The complete trial results, published today in The New England Journal of Medicine, demonstrated that orforglipron met all primary and key secondary endpoints. In the 40-week study of 559 participants, up to 76% achieved the ADA target A1C of less than 7%, with 26% reaching normal A1C values below 5.7%. As with traditional GLP-1s, The most common side effects were gastrointestinal-related and generally mild to moderate. Discontinuation rates were 4–8% compared to 1% for placebo.
Promising efficacy
The study authors noted the drug’s strong glycemic efficacy: “A glycated hemoglobin level of less than 5.7% (near normoglycemia) was reached in up to 24% of participants with orforglipron.”
The trial’s dose-escalation strategy proved effective, with investigators reporting that gastrointestinal side effects “occurred primarily during the dose-escalation period; the prevalence of gastrointestinal side effects generally decreased over time.”
Orforglipron thus promises to address a core unmet need in the GLP-1 market. Unlike the only currently available oral GLP-1, Novo Nordisk’s Rybelsus, which must be taken 30 minutes before eating with strict water restrictions, orforglipron can be taken at any time without regard to food or water intake. This convenience factor, combined with efficacy data showing weight loss of up to 16 pounds at the highest dose, positions orforglipron to potentially expand the GLP-1 market to millions of patients who have been reluctant to begin injectable therapy.

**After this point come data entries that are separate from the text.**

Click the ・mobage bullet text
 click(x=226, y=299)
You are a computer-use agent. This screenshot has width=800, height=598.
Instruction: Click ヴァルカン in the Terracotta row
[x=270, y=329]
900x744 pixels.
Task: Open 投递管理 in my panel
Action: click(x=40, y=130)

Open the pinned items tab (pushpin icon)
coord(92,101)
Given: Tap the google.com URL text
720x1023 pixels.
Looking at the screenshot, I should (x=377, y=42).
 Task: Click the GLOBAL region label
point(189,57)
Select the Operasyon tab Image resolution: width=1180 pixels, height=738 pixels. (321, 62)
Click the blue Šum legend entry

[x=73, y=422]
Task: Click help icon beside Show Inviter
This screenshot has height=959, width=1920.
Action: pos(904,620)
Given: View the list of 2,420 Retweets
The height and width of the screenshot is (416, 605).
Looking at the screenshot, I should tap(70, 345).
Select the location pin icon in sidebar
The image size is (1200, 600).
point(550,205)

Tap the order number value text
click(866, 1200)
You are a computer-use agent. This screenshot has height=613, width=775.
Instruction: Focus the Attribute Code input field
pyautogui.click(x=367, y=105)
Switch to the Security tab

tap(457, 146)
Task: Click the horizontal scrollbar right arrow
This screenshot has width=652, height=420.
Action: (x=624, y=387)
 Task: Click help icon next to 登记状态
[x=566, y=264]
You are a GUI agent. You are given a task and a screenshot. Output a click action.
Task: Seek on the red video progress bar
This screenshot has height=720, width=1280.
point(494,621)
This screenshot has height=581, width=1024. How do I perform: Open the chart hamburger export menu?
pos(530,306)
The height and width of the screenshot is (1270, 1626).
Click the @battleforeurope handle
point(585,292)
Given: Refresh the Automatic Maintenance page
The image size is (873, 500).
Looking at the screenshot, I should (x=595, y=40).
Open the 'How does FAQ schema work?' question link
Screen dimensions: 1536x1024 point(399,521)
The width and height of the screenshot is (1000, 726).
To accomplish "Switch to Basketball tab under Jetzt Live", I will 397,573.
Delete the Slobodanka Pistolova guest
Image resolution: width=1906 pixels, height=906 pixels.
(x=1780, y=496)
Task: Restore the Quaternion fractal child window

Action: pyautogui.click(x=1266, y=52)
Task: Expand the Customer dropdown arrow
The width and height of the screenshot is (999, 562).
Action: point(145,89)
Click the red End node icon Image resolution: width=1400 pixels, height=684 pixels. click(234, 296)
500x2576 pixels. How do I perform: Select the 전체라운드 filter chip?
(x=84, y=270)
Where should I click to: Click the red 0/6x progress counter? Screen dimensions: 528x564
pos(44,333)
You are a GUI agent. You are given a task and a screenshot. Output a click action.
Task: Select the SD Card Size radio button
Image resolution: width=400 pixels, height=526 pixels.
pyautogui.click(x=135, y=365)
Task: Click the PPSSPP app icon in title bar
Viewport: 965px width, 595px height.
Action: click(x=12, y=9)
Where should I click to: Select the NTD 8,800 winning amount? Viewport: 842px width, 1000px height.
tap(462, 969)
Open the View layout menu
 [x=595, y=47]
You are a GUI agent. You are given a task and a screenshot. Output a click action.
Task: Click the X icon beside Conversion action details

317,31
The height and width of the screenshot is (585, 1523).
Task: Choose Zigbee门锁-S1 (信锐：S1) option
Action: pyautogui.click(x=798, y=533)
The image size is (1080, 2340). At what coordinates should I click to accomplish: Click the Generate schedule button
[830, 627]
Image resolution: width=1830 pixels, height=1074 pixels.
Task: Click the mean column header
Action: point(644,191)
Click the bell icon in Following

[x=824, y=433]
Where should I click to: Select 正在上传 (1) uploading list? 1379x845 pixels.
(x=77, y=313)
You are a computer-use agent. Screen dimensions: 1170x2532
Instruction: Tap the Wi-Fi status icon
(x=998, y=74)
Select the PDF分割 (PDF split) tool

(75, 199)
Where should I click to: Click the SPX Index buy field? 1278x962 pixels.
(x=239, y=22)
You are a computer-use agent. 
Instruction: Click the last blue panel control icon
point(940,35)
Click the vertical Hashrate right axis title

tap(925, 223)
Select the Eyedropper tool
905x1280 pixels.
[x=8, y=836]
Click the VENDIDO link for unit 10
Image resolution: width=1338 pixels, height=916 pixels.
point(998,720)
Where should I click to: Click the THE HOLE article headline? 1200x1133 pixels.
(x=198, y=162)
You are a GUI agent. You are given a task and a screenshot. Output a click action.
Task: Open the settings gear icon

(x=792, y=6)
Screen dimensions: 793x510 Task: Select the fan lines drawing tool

The researchers observed that “changes in body weight appear not to have reached a plateau at 40 weeks.” Thus, even greater weight loss could be possible with longer treatment duration.
An evolving oral GLP-1 landscape
The landscape is evolving, but the playing field narrower than it once was. Novo Nordisk is working on a “long-acting, once-daily oral semaglutide” which is in Phase 3 development. Pfizer, however, announced in April 2025 the discontinuation of its oral GLP-1 drug danuglipron development citing a case of “potential drug-induced liver injury” in one participant. That drug had shown high discontinuation rates (22-34% at higher doses) due to adverse events in Phase 2 trials. The competitive landscape has been further winnowed by the withdrawal of lotiglipron, another oral GLP-1 candidate, also owing to liver toxicity concerns.
The narrowing of the oral GLP-1 pipeline leaves Lilly’s orforglipron as one of the few oral GLP-1s left standing at the late-stage trial stage without major safety red flags. If approved, the drug could provide Lilly with a significant first-mover advantage in what analysts predict could become a $105 billion market by 2030, according to Morgan Stanley projections.